### [Input material]
□ □ □ □

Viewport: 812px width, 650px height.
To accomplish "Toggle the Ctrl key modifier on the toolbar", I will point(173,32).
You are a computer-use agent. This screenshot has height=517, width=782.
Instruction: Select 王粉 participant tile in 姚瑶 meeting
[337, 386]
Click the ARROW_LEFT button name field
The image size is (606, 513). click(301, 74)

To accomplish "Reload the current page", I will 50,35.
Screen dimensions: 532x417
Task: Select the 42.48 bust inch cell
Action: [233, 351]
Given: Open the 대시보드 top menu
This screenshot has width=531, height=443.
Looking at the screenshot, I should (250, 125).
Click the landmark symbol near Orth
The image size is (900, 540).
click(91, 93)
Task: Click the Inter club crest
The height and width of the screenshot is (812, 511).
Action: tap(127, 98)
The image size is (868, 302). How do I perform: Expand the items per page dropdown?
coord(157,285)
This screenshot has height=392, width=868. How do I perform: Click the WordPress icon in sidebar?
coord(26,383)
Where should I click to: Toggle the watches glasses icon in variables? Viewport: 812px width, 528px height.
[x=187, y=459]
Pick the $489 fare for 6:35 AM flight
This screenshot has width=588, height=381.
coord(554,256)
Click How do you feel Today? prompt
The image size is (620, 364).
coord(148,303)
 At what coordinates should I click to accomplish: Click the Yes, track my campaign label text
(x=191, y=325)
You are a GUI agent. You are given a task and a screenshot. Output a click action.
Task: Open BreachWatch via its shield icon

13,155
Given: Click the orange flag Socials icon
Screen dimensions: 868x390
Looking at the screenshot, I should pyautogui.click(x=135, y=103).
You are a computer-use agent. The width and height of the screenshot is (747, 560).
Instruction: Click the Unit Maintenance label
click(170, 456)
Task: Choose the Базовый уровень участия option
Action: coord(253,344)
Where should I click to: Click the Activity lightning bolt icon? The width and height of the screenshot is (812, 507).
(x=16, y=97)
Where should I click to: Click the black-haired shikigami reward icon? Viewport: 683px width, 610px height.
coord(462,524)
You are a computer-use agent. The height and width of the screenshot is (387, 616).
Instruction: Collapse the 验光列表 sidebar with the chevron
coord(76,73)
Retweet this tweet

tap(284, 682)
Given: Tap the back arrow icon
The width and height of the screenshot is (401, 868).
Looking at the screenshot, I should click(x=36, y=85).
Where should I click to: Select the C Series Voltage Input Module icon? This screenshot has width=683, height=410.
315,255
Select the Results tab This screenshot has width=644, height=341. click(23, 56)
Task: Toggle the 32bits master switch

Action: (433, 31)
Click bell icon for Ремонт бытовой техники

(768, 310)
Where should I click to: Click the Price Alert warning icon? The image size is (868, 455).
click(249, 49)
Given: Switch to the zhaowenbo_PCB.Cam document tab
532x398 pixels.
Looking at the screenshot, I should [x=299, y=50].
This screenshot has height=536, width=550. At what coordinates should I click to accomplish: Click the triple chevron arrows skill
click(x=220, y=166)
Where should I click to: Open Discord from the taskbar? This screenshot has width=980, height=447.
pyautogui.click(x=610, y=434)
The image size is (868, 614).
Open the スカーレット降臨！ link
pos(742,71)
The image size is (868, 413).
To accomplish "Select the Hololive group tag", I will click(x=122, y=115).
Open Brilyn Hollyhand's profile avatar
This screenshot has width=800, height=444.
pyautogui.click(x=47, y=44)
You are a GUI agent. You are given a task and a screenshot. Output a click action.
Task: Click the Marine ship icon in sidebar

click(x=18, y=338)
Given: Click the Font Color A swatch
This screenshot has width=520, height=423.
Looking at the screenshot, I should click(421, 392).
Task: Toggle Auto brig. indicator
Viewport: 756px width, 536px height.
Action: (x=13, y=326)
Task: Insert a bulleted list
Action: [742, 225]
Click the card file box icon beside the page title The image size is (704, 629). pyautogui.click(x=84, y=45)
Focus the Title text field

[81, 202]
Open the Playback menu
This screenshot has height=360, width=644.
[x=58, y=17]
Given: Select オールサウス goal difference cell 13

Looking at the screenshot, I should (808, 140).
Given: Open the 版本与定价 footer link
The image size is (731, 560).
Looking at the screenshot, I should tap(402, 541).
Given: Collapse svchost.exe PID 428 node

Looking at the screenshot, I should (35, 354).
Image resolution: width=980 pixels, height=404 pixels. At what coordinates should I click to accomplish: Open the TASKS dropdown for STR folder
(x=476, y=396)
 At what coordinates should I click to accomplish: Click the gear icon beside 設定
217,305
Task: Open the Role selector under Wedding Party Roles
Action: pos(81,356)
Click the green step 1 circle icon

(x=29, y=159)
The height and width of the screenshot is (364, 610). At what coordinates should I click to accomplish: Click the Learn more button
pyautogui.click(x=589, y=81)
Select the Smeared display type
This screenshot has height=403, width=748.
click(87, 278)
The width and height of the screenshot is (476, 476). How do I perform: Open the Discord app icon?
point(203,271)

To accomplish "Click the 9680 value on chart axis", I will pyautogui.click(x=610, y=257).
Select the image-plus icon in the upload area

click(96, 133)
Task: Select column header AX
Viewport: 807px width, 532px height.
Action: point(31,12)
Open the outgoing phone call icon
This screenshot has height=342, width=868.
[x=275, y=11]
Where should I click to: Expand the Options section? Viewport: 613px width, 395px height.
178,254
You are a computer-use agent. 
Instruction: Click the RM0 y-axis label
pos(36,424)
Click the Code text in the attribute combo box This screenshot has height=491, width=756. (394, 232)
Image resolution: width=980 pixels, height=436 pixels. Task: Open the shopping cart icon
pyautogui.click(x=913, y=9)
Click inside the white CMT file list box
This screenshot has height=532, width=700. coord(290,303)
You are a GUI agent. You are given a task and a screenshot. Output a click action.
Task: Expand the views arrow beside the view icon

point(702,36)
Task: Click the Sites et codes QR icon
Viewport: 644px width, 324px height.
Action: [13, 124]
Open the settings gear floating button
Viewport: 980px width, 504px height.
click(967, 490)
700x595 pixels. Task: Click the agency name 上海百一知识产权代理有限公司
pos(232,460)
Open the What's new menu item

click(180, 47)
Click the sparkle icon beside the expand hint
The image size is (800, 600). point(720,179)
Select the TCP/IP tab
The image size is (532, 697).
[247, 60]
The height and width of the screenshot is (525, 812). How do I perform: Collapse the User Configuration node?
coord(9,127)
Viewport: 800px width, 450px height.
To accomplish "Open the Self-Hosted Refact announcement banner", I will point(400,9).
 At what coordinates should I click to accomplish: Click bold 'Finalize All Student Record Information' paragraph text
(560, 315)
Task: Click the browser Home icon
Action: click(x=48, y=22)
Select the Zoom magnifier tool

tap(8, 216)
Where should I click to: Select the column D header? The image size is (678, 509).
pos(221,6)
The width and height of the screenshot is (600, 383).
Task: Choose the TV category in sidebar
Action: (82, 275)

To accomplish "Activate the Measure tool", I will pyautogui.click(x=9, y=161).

□ □ □ □

Every entry should be reproduced word for word.

### [Your response]
Viewport: 812px width, 650px height.
To accomplish "Toggle the Ctrl key modifier on the toolbar", I will point(173,32).
You are a computer-use agent. This screenshot has height=517, width=782.
Instruction: Select 王粉 participant tile in 姚瑶 meeting
[337, 386]
Click the ARROW_LEFT button name field
The image size is (606, 513). click(301, 74)

To accomplish "Reload the current page", I will 50,35.
Screen dimensions: 532x417
Task: Select the 42.48 bust inch cell
Action: [233, 351]
Given: Open the 대시보드 top menu
This screenshot has width=531, height=443.
Looking at the screenshot, I should (250, 125).
Click the landmark symbol near Orth
The image size is (900, 540).
click(91, 93)
Task: Click the Inter club crest
The height and width of the screenshot is (812, 511).
Action: tap(127, 98)
The image size is (868, 302). How do I perform: Expand the items per page dropdown?
coord(157,285)
This screenshot has height=392, width=868. How do I perform: Click the WordPress icon in sidebar?
coord(26,383)
Where should I click to: Toggle the watches glasses icon in variables? Viewport: 812px width, 528px height.
[x=187, y=459]
Pick the $489 fare for 6:35 AM flight
This screenshot has width=588, height=381.
coord(554,256)
Click How do you feel Today? prompt
The image size is (620, 364).
coord(148,303)
 At what coordinates should I click to accomplish: Click the Yes, track my campaign label text
(x=191, y=325)
You are a GUI agent. You are given a task and a screenshot. Output a click action.
Task: Open BreachWatch via its shield icon

13,155
Given: Click the orange flag Socials icon
Screen dimensions: 868x390
Looking at the screenshot, I should pyautogui.click(x=135, y=103).
You are a computer-use agent. The width and height of the screenshot is (747, 560).
Instruction: Click the Unit Maintenance label
click(170, 456)
Task: Choose the Базовый уровень участия option
Action: coord(253,344)
Where should I click to: Click the Activity lightning bolt icon? The width and height of the screenshot is (812, 507).
(x=16, y=97)
Where should I click to: Click the black-haired shikigami reward icon? Viewport: 683px width, 610px height.
coord(462,524)
You are a computer-use agent. The height and width of the screenshot is (387, 616).
Instruction: Collapse the 验光列表 sidebar with the chevron
coord(76,73)
Retweet this tweet

tap(284, 682)
Given: Tap the back arrow icon
The width and height of the screenshot is (401, 868).
Looking at the screenshot, I should click(x=36, y=85).
Where should I click to: Select the C Series Voltage Input Module icon? This screenshot has width=683, height=410.
315,255
Select the Results tab This screenshot has width=644, height=341. click(23, 56)
Task: Toggle the 32bits master switch

Action: (433, 31)
Click bell icon for Ремонт бытовой техники

(768, 310)
Where should I click to: Click the Price Alert warning icon? The image size is (868, 455).
click(249, 49)
Given: Switch to the zhaowenbo_PCB.Cam document tab
532x398 pixels.
Looking at the screenshot, I should [x=299, y=50].
This screenshot has height=536, width=550. At what coordinates should I click to accomplish: Click the triple chevron arrows skill
click(x=220, y=166)
Where should I click to: Open Discord from the taskbar? This screenshot has width=980, height=447.
pyautogui.click(x=610, y=434)
The image size is (868, 614).
Open the スカーレット降臨！ link
pos(742,71)
The image size is (868, 413).
To accomplish "Select the Hololive group tag", I will click(x=122, y=115).
Open Brilyn Hollyhand's profile avatar
This screenshot has width=800, height=444.
pyautogui.click(x=47, y=44)
You are a GUI agent. You are given a task and a screenshot. Output a click action.
Task: Click the Marine ship icon in sidebar

click(x=18, y=338)
Given: Click the Font Color A swatch
This screenshot has width=520, height=423.
Looking at the screenshot, I should click(421, 392).
Task: Toggle Auto brig. indicator
Viewport: 756px width, 536px height.
Action: (x=13, y=326)
Task: Insert a bulleted list
Action: [742, 225]
Click the card file box icon beside the page title The image size is (704, 629). pyautogui.click(x=84, y=45)
Focus the Title text field

[81, 202]
Open the Playback menu
This screenshot has height=360, width=644.
[x=58, y=17]
Given: Select オールサウス goal difference cell 13

Looking at the screenshot, I should (808, 140).
Given: Open the 版本与定价 footer link
The image size is (731, 560).
Looking at the screenshot, I should tap(402, 541).
Given: Collapse svchost.exe PID 428 node

Looking at the screenshot, I should (35, 354).
Image resolution: width=980 pixels, height=404 pixels. At what coordinates should I click to accomplish: Open the TASKS dropdown for STR folder
(x=476, y=396)
 At what coordinates should I click to accomplish: Click the gear icon beside 設定
217,305
Task: Open the Role selector under Wedding Party Roles
Action: pos(81,356)
Click the green step 1 circle icon

(x=29, y=159)
The height and width of the screenshot is (364, 610). At what coordinates should I click to accomplish: Click the Learn more button
pyautogui.click(x=589, y=81)
Select the Smeared display type
This screenshot has height=403, width=748.
click(87, 278)
The width and height of the screenshot is (476, 476). How do I perform: Open the Discord app icon?
point(203,271)

To accomplish "Click the 9680 value on chart axis", I will pyautogui.click(x=610, y=257).
Select the image-plus icon in the upload area

click(96, 133)
Task: Select column header AX
Viewport: 807px width, 532px height.
Action: point(31,12)
Open the outgoing phone call icon
This screenshot has height=342, width=868.
[x=275, y=11]
Where should I click to: Expand the Options section? Viewport: 613px width, 395px height.
178,254
You are a computer-use agent. 
Instruction: Click the RM0 y-axis label
pos(36,424)
Click the Code text in the attribute combo box This screenshot has height=491, width=756. (394, 232)
Image resolution: width=980 pixels, height=436 pixels. Task: Open the shopping cart icon
pyautogui.click(x=913, y=9)
Click inside the white CMT file list box
This screenshot has height=532, width=700. coord(290,303)
You are a GUI agent. You are given a task and a screenshot. Output a click action.
Task: Expand the views arrow beside the view icon

point(702,36)
Task: Click the Sites et codes QR icon
Viewport: 644px width, 324px height.
Action: [13, 124]
Open the settings gear floating button
Viewport: 980px width, 504px height.
click(967, 490)
700x595 pixels. Task: Click the agency name 上海百一知识产权代理有限公司
pos(232,460)
Open the What's new menu item

click(180, 47)
Click the sparkle icon beside the expand hint
The image size is (800, 600). point(720,179)
Select the TCP/IP tab
The image size is (532, 697).
[247, 60]
The height and width of the screenshot is (525, 812). How do I perform: Collapse the User Configuration node?
coord(9,127)
Viewport: 800px width, 450px height.
To accomplish "Open the Self-Hosted Refact announcement banner", I will point(400,9).
 At what coordinates should I click to accomplish: Click bold 'Finalize All Student Record Information' paragraph text
(560, 315)
Task: Click the browser Home icon
Action: click(x=48, y=22)
Select the Zoom magnifier tool

tap(8, 216)
Where should I click to: Select the column D header? The image size is (678, 509).
pos(221,6)
The width and height of the screenshot is (600, 383).
Task: Choose the TV category in sidebar
Action: (82, 275)

To accomplish "Activate the Measure tool", I will pyautogui.click(x=9, y=161).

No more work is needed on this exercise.